Учёный, философ, Андрей Васильевич Коврин приехал в гости к садоводу Песоцкому, много работал. Подружился с дочерью Песоцкого Таней. Однажды Коврин рассказал Тане легенду о чёрном монахе: тысячу лет назад он шёл по пустыне, а его отражение через атмосферу появлялось то в одном, то в другом месте земли. И этот мираж блуждает по всей – по всей вселенной. Через тысячу лет монах-мираж снова попадёт в земную атмосферу и покажется людям…
И монах действительно показался Коврину: этот призрак, продукт его больного воображения, беседует с героем:
– Ты служишь вечной правде. Твои мысли, намерения, твоя удивительная наука и вся твоя жизнь носят на себе божественную, небесную печать, так как посвящены они разумному и прекрасному, то есть тому, что вечно.
– Но разве людям доступна и нужна вечная правда, если нет вечной жизни?
– Вечная жизнь есть.
– Ты веришь в бессмертие людей?
– Да, конечно. Вас, людей, ожидает великая, блестящая будущность. И чем больше на земле таких, как ты, тем скорее осуществится это будущее. Без вас, служителей вечному началу, живущих сознательно и свободно, человечество было бы ничтожно; развиваясь естественным порядком, оно долго бы ещё ждало конца своей земной истории. Вы же на несколько тысяч лет раньше введёте его в царство вечной правды – и в этом ваша великая заслуга…

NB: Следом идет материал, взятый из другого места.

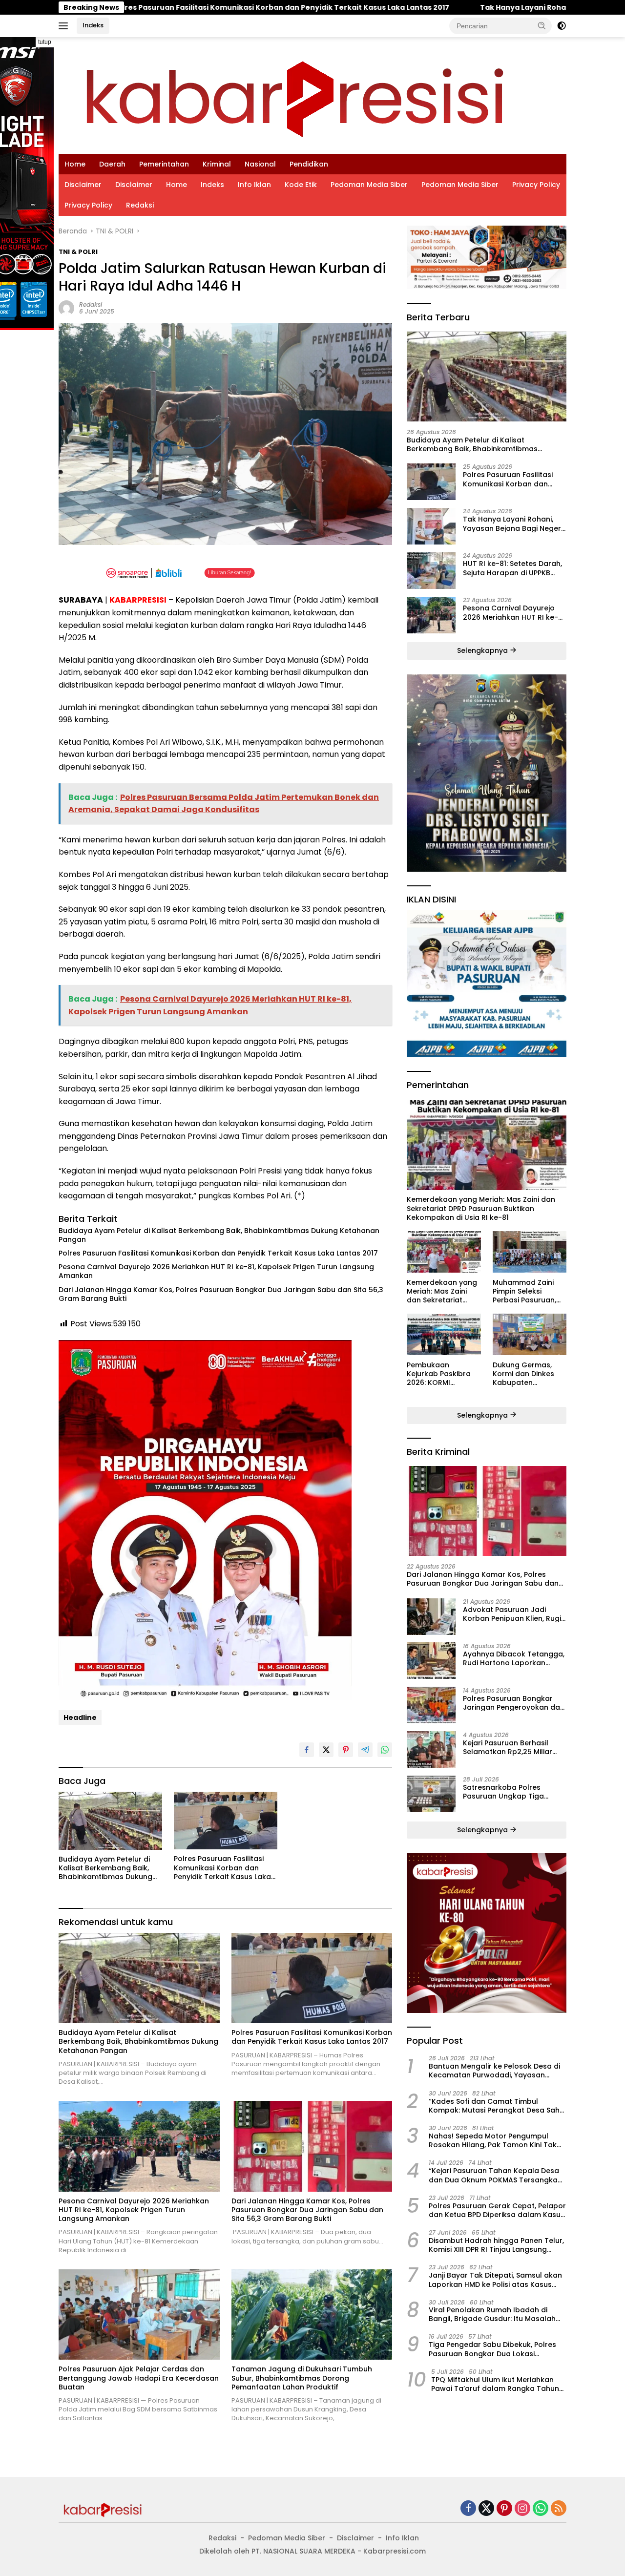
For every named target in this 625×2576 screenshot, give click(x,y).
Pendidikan (309, 164)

– А какова цель вечной жизни?
– Как и всякой жизни – наслаждение. Истинное наслаждение в познании, а вечная жизнь представит бесчисленные и неисчерпаемые источники для познания.
…Быть избранниками, служить вечной правде, стоять в ряду тех, которые на несколько тысяч лет раньше сделают человечество достойным царствия божия, то есть избавить людей от нескольких лишних тысяч лет борьбы, греха и страданий, отдать идее всё – молодость, силы, здоровье, быть готовым умереть для общего блага, – какой высокий, какой счастливый удел!
Вот они – заветные мысли художника – о служении высшему началу, царству вечной правды, познании как истинном смысле жизни, об избавлении людей от изнуряющей борьбы за существование и страданий. Об этом мечтал писатель, сам уже больной, кашлявший кровью. Дух его укреплялся верой в великое предназначение человека, очищающую силу искусства, и это давало А. П. Чехову стимул к творчеству и радость. «…Мне кажется странным, что от утра до ночи я испытываю одну только радость, она наполняет всего меня и заглушает все остальные чувства. Я не знаю, что такое грусть, печаль или скука».
– Разве радость – сверхъестественное чувство? Разве она не должна быть нормальным состоянием человека? Чем выше человек по умственному и нравственному развитию, чем он свободнее, тем большее удовольствие доставляет ему жизнь. Апостол говорит: «Постоянно радуйся. Радуйся же и будь счастлив».
Но почему же эти прекрасные мысли автор отдал двойнику Коврина, «Чёрному монаху», призраку? Да мог ли не видеть Чехов (тем более после Сахалина!), как груба, некрасива, несвободна жизнь русского человека? И что только в мечтах он бывает порою счастлив?.. Талантливый садовод Песоцкий вырастил дивный сад, страдал, мучился, отдавал ему все силы. А после смерти Песоцкого всё пошло прахом… Не нашла счастья Таня – ни в уходе за садом, ни в любви. Только в бреду, в бессознательном состоянии счастлив Коврин. Да почему же так не везёт в жизни этим хорошим, так желавшим счастья людям?
И всё же светлой, радостной нотой заканчивается повесть!
«Он (Коврин) звал Таню, звал большой сад с роскошными цветами, обрызганными росой, звал парк, сосны с мохнатыми корнями, ржаное поле, свою чудесную науку, свою молодость, смелость, радость, звал жизнь, которая была так прекрасна… Невыразимое, безграничное счастье наполняло всё его существо». – Так и мы, вместе с Чеховым, не теряем сил и надежд на радость, светлое будущее и вечную жизнь, которая обязательно нам когда-нибудь снизойдёт.